JOHANNESBURG (Reuters) – South Africa’s mining industry reported 42 deaths last year, the lowest number to date and a 24% improvement on the previous year, official statistics showed on Thursday.

The statistics did not include deaths from illegal mining.

Mines Minister Gwede Mantashe repeated the government’s position that illegal mining is a criminal activity and not part of his department’s remit.

Last week the bodies of 78 miners were pulled from an illegal gold mine after a heavily-criticised police operation lasting several months that tried to force them to the surface.

Of the deaths captured in last year’s official statistics, 11 were in the gold sector, 19 in platinum, six in coal and six in mines extracting other commodities.

Mantashe told a news conference in the capital Pretoria that there had been no “disaster-type” accidents in regulated mines last year, meaning events in which five or more mine workers had died. There was also a 16% improvement in occupational injuries.

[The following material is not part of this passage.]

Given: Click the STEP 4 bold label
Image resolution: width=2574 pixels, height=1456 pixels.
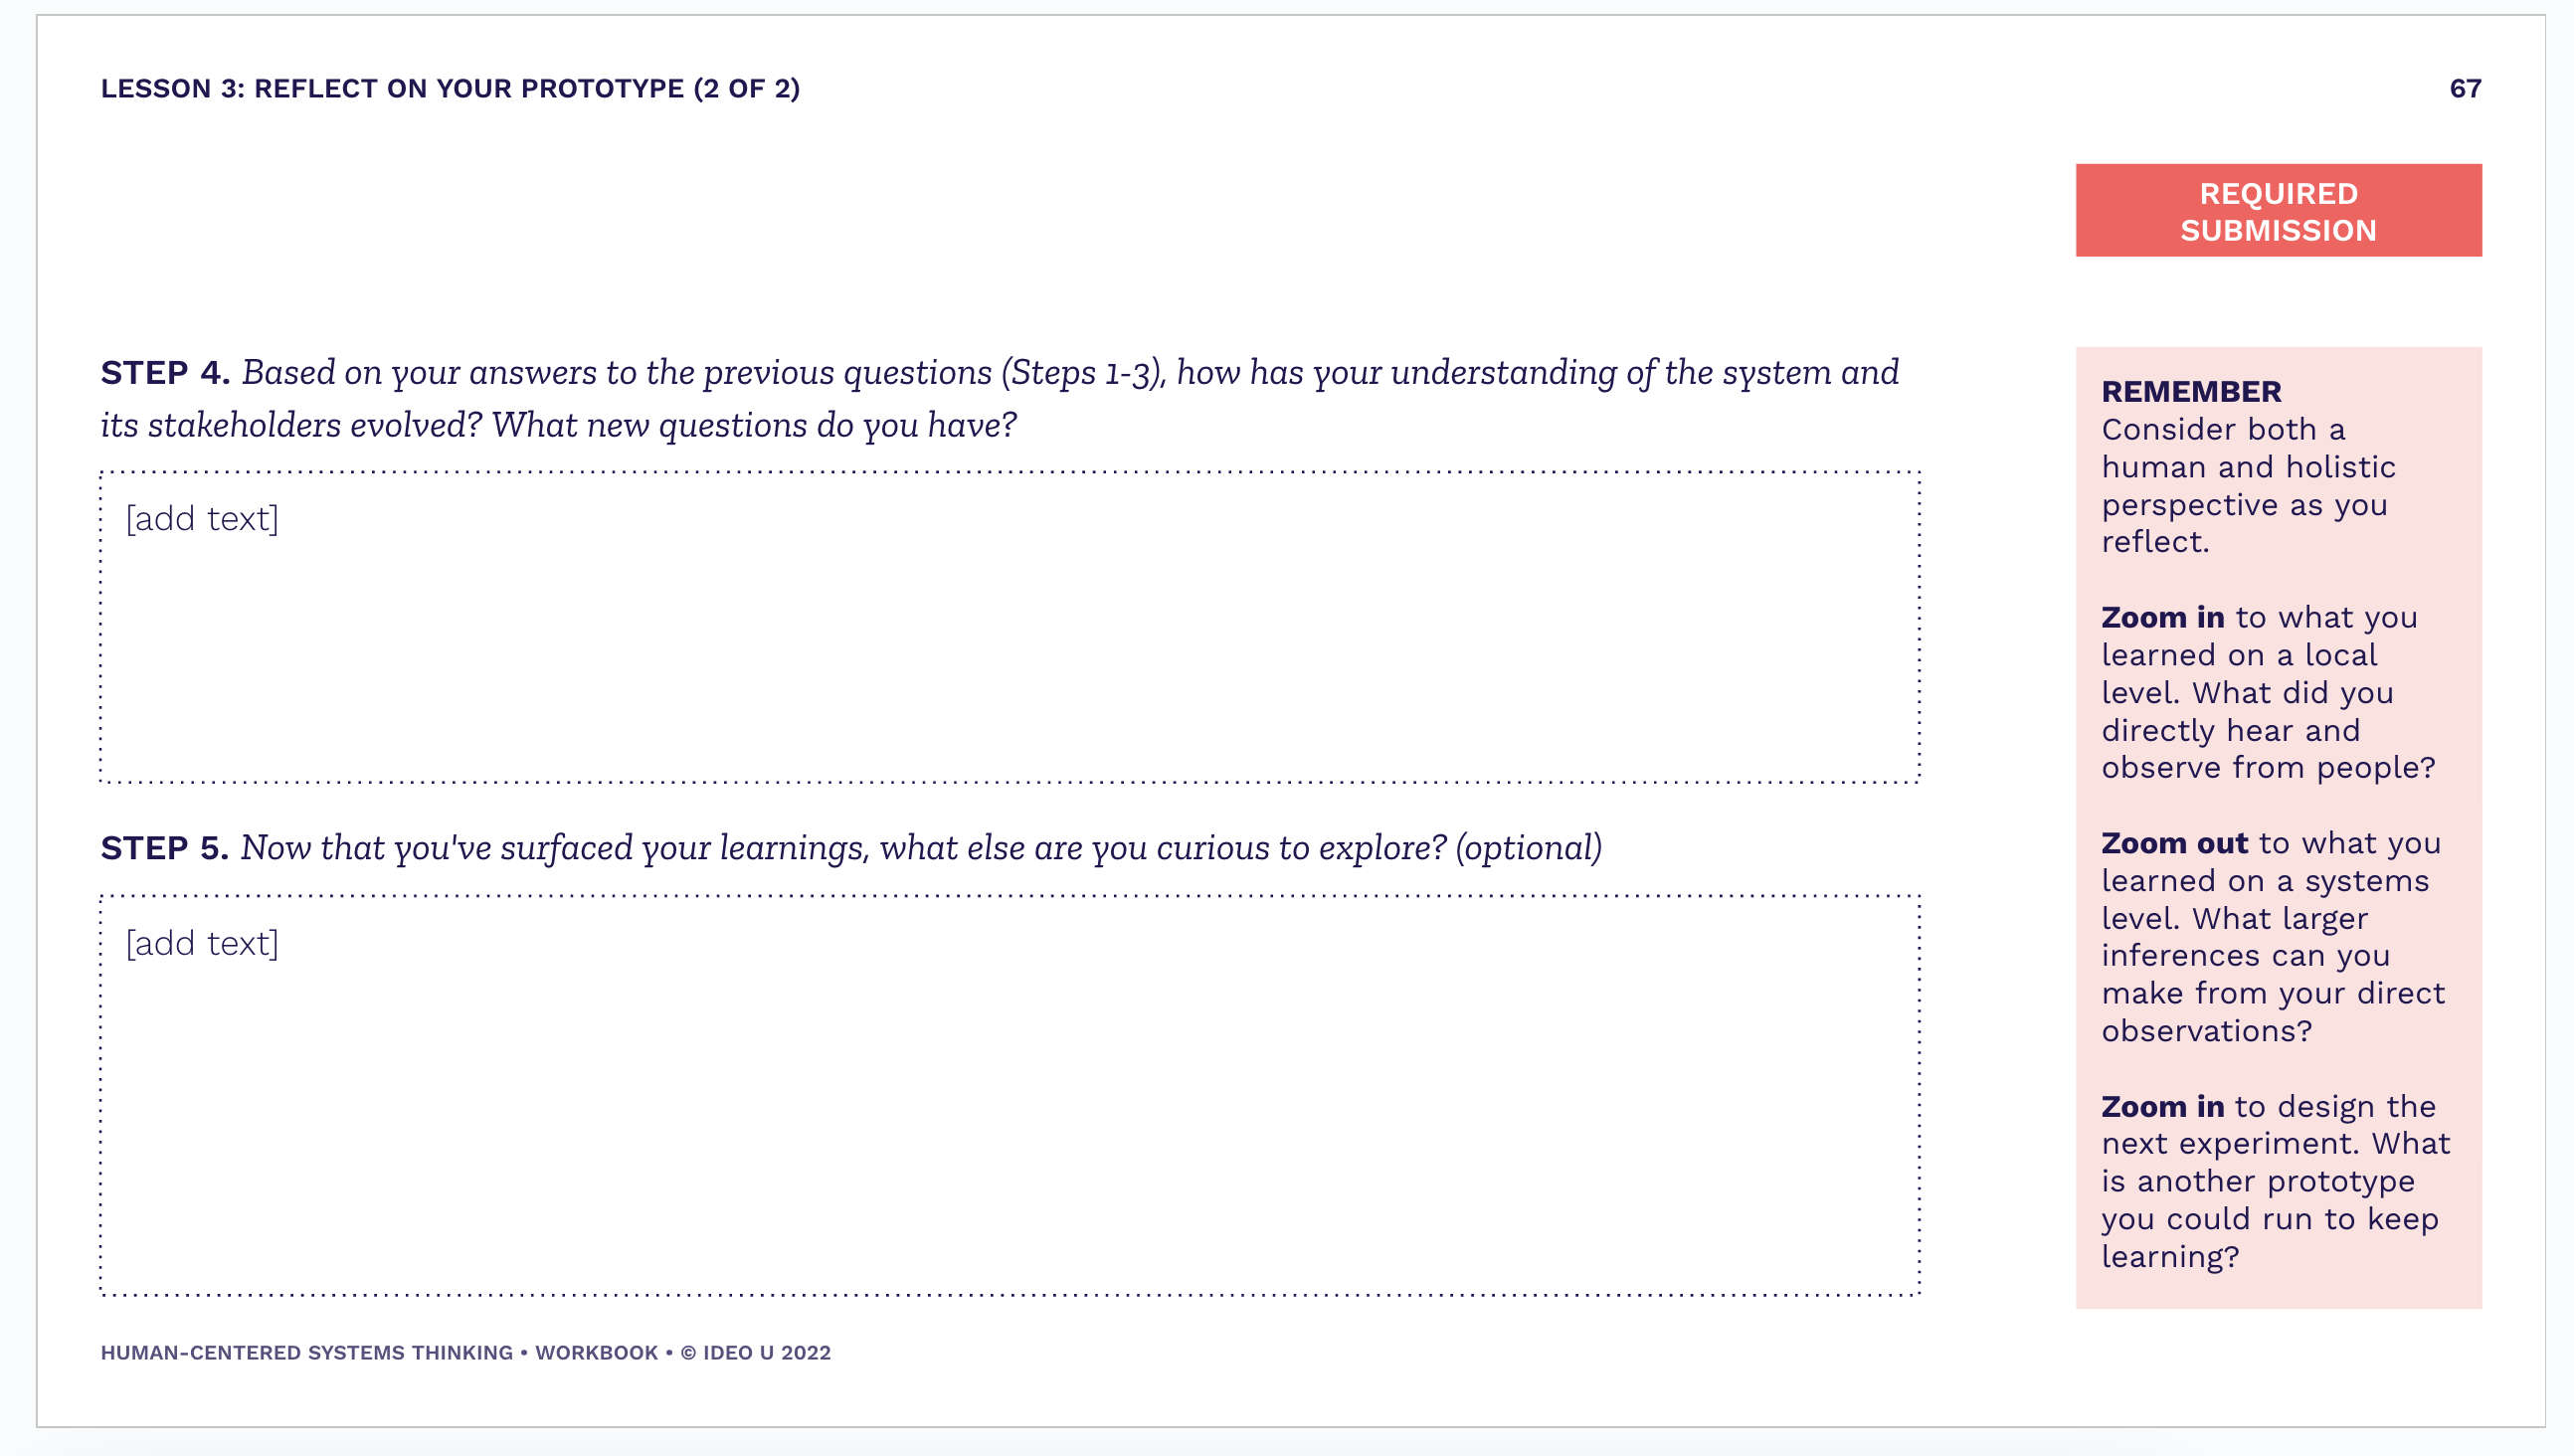Looking at the screenshot, I should (x=165, y=373).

Before 2024 the lowest number of deaths reported by the industry was in 2022, when 49 were recorded. The following year deaths increased to 55.

“As we release these statistics, we are conscious of the severity of illegal mining that has engulfed the South African mining industry,” Mantashe told reporters.

“Those that are involved in illegal mining, both the syndicates and the active illegal miners, have no regard for the health and safety of others, nor are they concerned about the laws that regulate the industry,” he added.